Ridge’s fluency in this illustrious vocabulary also underscores my own anachronistic reading into the subtle inflections of her temporary homeland in her work — not because light has a material-specificity in Aotearoa but, rather, for the unique experiential effect it leaves on local observers. At least for contemporaries, Aotearoa’s light might recall the violence that it exerts on exposed skins under a dwindling ozone layer and the cheesy PSA memories of ‘slip, slop, slap.’ It also recalls for me Robert Creeley’s evocations of the stern sunlight in his poem “10:30 AM: Ralph Hotere’s” whereby the briskness of each line feels more akin to an observer’s reactive squinting: 

See sun shine.
Look across valley at houses.
Chickens squawk.
Bright glint off roofs.
Water’s also,
in bay, in distance.

Both poets’ fleeting engagements with Aotearoa’s ecological nuances gesture towards the interstitial zones where an uncomfortable squinting at the world re-envisions the parochialism of an island state. Ridge’s inner and outer worlds were marked by a sense of dislocation, motion, and unsettlement — as an Irish immigrant in New Zealand, Australia, and later the United States — and her poetry, arguably, can be read like “cracked mirrors” that reflect back her sharp perceptions of these geopolitical spaces and timescales.

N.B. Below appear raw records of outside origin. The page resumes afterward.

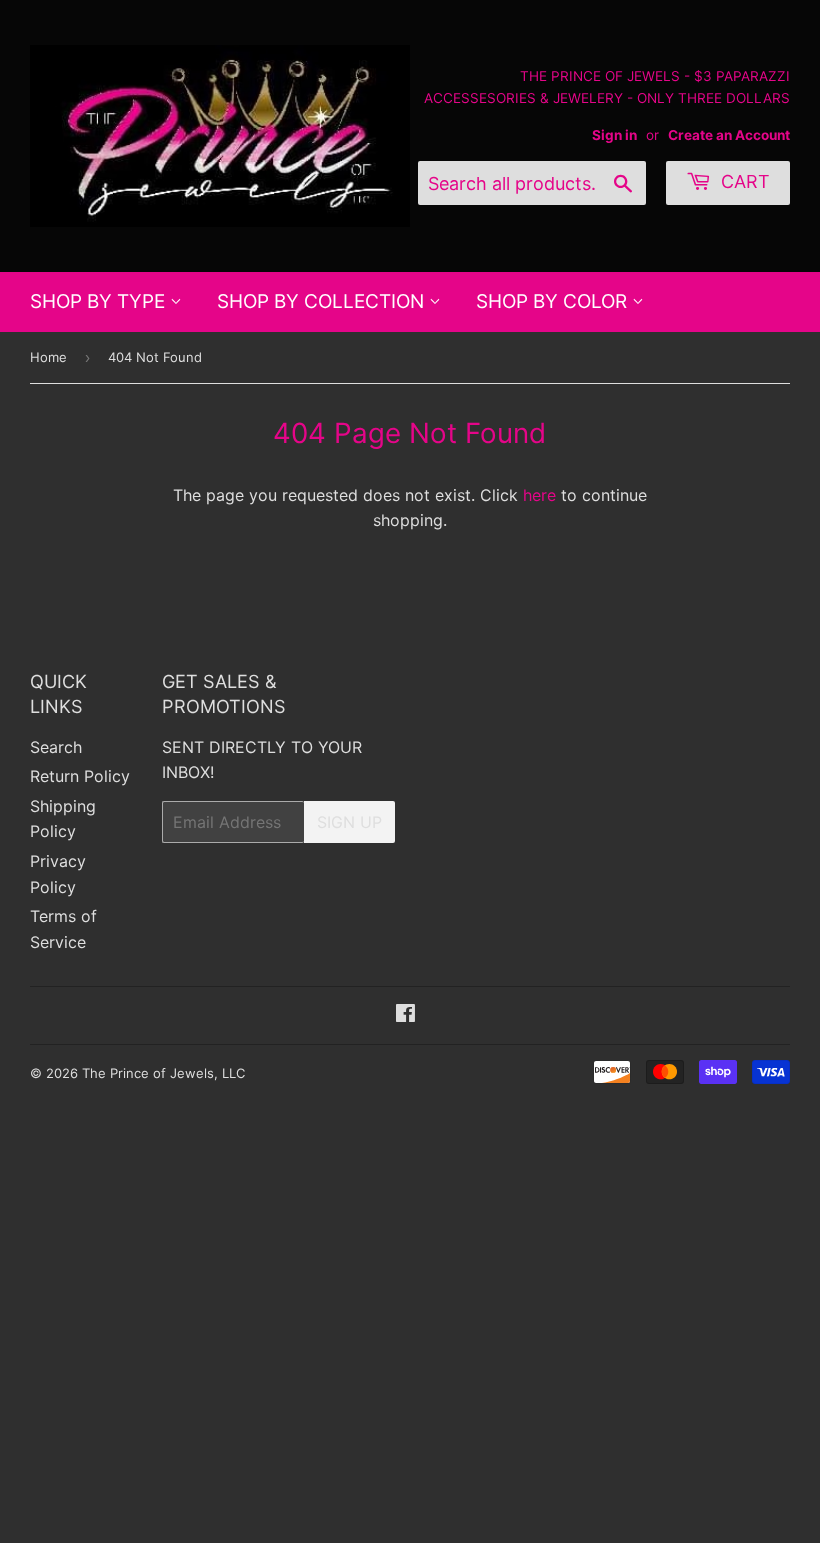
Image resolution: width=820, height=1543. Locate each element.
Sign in (614, 135)
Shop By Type (100, 301)
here (539, 495)
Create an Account (729, 135)
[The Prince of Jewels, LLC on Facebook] (405, 1015)
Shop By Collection (323, 301)
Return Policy (80, 776)
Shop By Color (554, 301)
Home (48, 357)
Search (56, 747)
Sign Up (349, 822)
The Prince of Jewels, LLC (163, 1073)
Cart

Yet more to the point here, Ridge’s migratory patterns pose a rather curious problem of identification, raising the question of who might be included in the accumulative category of “New Zealand/Aotearoa poetry,” and, indeed, the validity of this label itself. Ridge’s brief presence in New Zealand/Aotearoa alone should invite a very long squint at the configurations of the country’s poetry communities. And indeed, Ridge’s poetry proposes a different cartography of national literature, one that remaps not centres but its radiant networks. 

1. Robert Creeley, The Collected Poems of Robert Creeley 1975-2005 (Berkeley: University of California Press, 2006), 9.